Onion Cake and Young Wine
In the wine-producing regions in Germany, it is customary to celebrate a festival once the harvest season is over and the first wines are ready for drinking. These festivals are called “Besen-und-Straussenwirstchaften”.
The custom originates from the time of the Emperor Karl the Great, who in the 8th Century allowed the vineyards to keep some of the wine they produced for themselves. Along with the new wines, onion cake is traditionally served.
The recipes for onion cake vary from place to place. Which one is the “original” and who “invented” it is not known, however at Braaizeit the onion cake was made on the braai this weekend and what a success it was.
- 150 g low-fat quark
- 6 tbsp oil
- 1 egg
- 300 g flour
- 1 sachet baking powder
- 1 pinch salt
- Separating spray
- 1 kg onions, cut into strips
- 150 bacon, diced
- 200 g sour cream
- 3 eggs
- a little salt, pepper, nutmeg, ground cumin, marjoram and dried chili
- 2 tbsp rapeseed oil
For the filling, preheat the grill for direct heat (185°C) with a Dutch Oven or a griddle or alternatively a pot (4L) on the cooker. Pour in the rapeseed oil and fry the bacon cubes. Add the onion slices and sauté until golden. Transfer the onion and bacon mixture to a colander and drain.
In the meantime, mix the flour with the baking powder and salt for the dough. Mix the low-fat quark, oil and egg and knead the two mixtures together well.
Spray the pan or Dutch oven with release spray. Roll out the dough and place in the pan, trim off any overhanging edges.
In a large bowl, whisk the sour cream and eggs and mix with the onion and bacon mixture.
Season with salt, pepper, nutmeg, cumin marjoram and dried chili.
Pour the mixture into the dish.
Switch the grill to indirect (on a charcoal grill, simply pull the charcoal baskets apart) and place the onion tart indirectly in the grill.
Bake for about 35 minutes until the cake is cooked. The dough should no longer be runny in the middle.
In September and October, across continental Europe, the new wines or young wines are released. From region to region this alcoholic beverage has different names: Sauser, Neuer Süßer (new sweet), or Junger Wein (young wine)in Southwest Germany, Switzerland and south Tyrol; Sturm (storm, from the cloudy appearance) in Austria, Federweißer in Bavaria, Neuer Wein (new wine) in the Palatinate, Federweiser in Franconia.
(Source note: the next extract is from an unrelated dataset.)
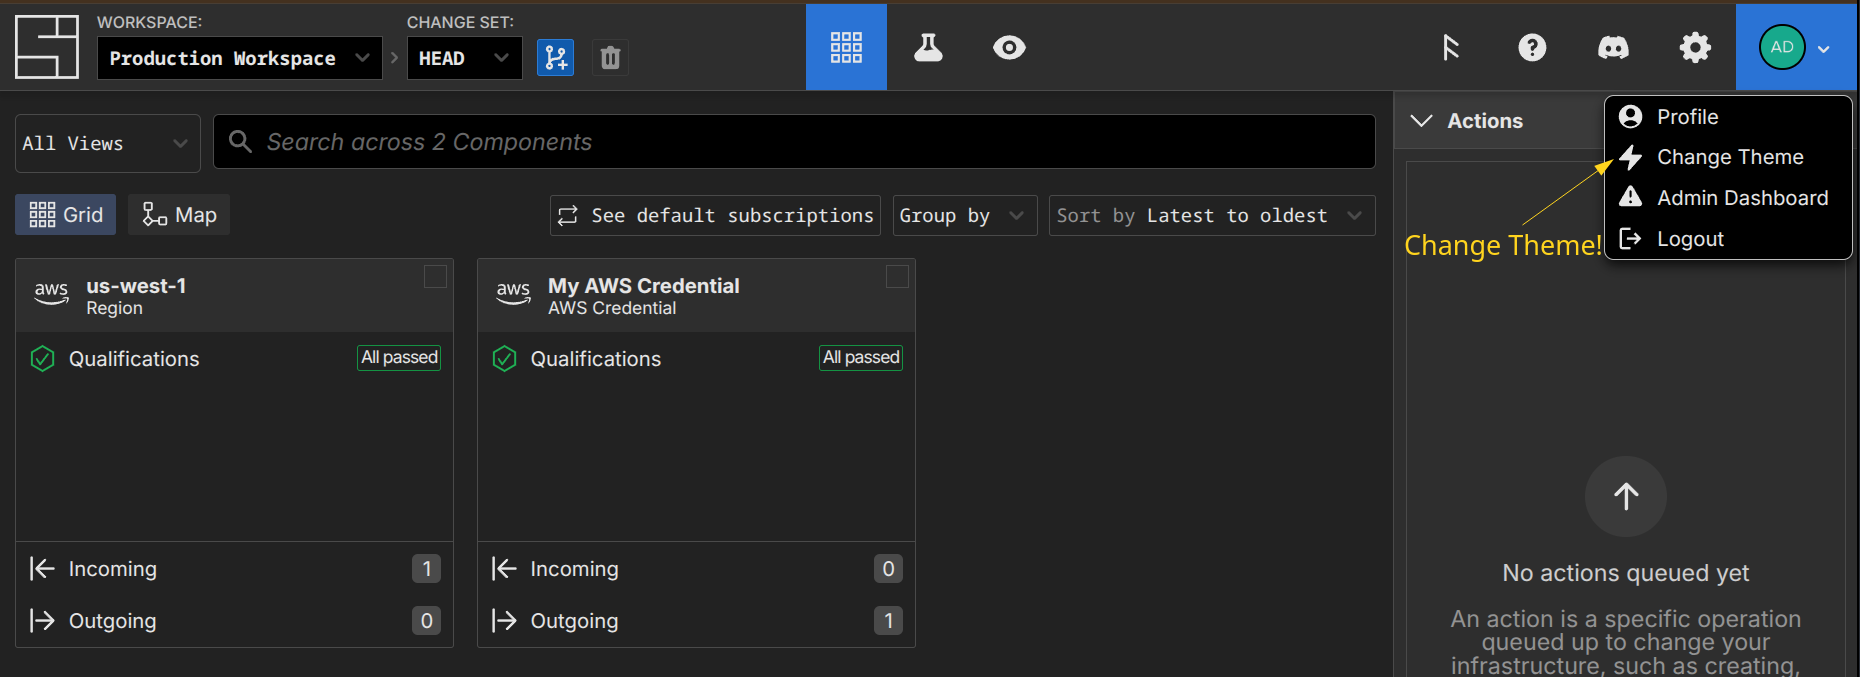Open the Production Workspace dropdown
Image resolution: width=1860 pixels, height=677 pixels.
239,58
Federweisser, which literally means ‘feather white’, is basically alcoholic grape juice, or very young wine. Having crushed the grapes, the winemaker then adds yeast to the grape juice. The sugar in the grape juice quickly starts to ferment in the presence of the yeast, creating a bubbly, alcoholic liquid. As soon as the Federweisser has an alcoholic content of four percent, winemakers can sell it – and sell it they do. From supermarkets to festivals, this refreshing drink is widely available and is very popular.
Because of rapid fermentation, Federweißer can not be stored for long and should be consumed within a few days of purchase. Due to the carbonation, Federweißer tastes quite refreshing, not unlike a light grape soda or a sweet sparkling wine.
Thomas suggested that we pair Zwiebelkuchen with a hearty warm dessert such as Malva Pudding. Malva pudding is a sweet pudding of South African origin. It contains apricot jam and has a spongy caramelized texture.
A cream sauce is often poured over it while it is hot, and it is usually served hot with custard and/or ice-cream. Thomas advised that we pair our Malva pudding for this week’s menu with some grilled pineapple.